How far can a state go to promote its view on abortion? Not as far as California, the Supreme Court ruled this week in National Institute of Family and Life Advocates v. Becerra.
In an opinion written by Justice Clarence Thomas, the court held that California’s law requiring pro-life pregnancy centers to advertise the state’s free or low-cost abortions likely violates the First Amendment of the U.S. Constitution. The court also ruled that another part of the same law placing onerous disclaimer requirements on unlicensed centers’ own ads “unduly burdens protected speech.”
The court is sending the case back to the lower court to reevaluate the centers’ claims under the correct standard.
Two regulations were at issue in this case. The first mandates that licensed medical facilities post information in their facilities about the state’s abortion services, and the other requires unlicensed facilities that provide counseling, education, free clothes and baby supplies to include a lengthy message disclosing that they are not licensed medical facilities in their advertisements. The court found both of these regulations troubling under the First Amendment.

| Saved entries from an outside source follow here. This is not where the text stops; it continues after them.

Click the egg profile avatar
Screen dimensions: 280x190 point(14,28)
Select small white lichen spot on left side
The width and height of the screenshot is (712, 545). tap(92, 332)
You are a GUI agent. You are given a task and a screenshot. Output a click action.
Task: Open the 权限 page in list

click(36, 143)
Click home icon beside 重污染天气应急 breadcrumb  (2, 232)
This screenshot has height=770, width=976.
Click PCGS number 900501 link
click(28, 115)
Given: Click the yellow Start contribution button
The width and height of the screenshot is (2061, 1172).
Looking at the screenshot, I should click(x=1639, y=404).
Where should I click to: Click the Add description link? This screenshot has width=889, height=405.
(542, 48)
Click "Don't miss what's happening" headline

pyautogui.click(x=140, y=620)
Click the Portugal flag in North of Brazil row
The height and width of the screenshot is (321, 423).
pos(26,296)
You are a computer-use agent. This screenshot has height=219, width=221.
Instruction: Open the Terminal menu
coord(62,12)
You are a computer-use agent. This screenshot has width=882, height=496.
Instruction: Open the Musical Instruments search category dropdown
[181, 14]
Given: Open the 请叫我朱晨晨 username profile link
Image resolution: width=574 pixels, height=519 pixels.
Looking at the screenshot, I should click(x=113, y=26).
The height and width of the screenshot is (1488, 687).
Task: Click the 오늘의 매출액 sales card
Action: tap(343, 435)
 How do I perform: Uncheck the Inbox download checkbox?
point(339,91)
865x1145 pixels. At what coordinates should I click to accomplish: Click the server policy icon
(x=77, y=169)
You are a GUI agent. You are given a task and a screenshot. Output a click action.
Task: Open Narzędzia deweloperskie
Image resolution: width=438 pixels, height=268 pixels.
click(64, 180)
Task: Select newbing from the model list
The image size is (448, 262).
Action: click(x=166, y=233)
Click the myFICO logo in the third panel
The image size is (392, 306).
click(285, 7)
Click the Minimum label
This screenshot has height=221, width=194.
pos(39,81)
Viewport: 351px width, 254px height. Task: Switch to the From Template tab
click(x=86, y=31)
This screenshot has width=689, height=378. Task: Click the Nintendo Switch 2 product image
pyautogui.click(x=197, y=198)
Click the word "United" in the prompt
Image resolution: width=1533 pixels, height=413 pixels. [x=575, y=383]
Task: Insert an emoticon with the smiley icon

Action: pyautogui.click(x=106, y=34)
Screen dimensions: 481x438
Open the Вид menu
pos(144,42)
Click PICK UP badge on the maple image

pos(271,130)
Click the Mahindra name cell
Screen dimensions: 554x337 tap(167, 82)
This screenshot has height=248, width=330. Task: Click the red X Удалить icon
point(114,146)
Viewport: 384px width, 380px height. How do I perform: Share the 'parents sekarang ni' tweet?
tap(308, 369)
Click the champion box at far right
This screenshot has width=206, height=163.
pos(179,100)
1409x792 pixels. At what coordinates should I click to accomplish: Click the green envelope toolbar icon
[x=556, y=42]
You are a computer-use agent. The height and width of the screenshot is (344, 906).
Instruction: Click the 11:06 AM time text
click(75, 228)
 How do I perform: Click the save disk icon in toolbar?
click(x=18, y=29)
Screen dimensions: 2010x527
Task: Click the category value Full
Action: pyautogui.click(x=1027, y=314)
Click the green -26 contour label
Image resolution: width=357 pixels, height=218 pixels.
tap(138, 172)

California is certainly entitled to express its view on abortion. But the Supreme Court explained that the state ran afoul of the First Amendment’s free-speech guarantee by forcing centers to advertise “the very practice [they] are devoted to opposing” thereby contradicting their own speech. This law is “presumptively unconstitutional,” the court noted, unless California can prove it is “narrowly tailored to serve compelling state interests.”
The state knows it can’t meet that high standard, so it argued that the court should apply a deferential standard of review to its law. The court rejected California’s plea that it carve out from First Amendment protection a category called “professional speech.” The court forcefully explained that speech is “not unprotected merely because it is uttered by ‘professionals’” (such as “doctors, lawyers, nurses, physical therapists, truck drivers, bartenders, barbers, and many others”) and runs the “inherent risk that the Government seeks not to advance a legitimate regulatory goal, but to suppress unpopular ideas.”
The court also declined to treat California’s law as a regulation of “commercial speech,” which merely requires businesses to disclose factual, noncontroversial information about their services. As the court pointed out, the state’s requirement “in no way relates to the services that licensed clinics provide” and involves abortion, which is “anything but an ‘uncontroversial’ topic.”
The other part of the law, which ordered unlicensed centers to include a 29-word disclaimer in up to 13 languages and the same size as the text of the actual ad, didn’t fare much better. The court found this provision is unjustified and overly burdensome, concluding that it “drowns out the facility’s own message,” “targets speakers, not speech, and imposes an unduly burdensome disclosure requirement that will chill their protected speech.” The only justification California put forward for this requirement was to ensure women know whether they are seeing a licensed medical professional. But as the court pointed out, California denied at the oral argument this spring that women “go into [these facilities] and they don’t realize what they are.”
Now the case returns to the lower court, which will have to evaluate the centers’ challenge under the high standard for free-speech claims. This case has implications far beyond the debate over abortion, and the court made clear that so-called “professional” speech is simply that – speech – and it must be accorded the same level of respect granted to other protected activities.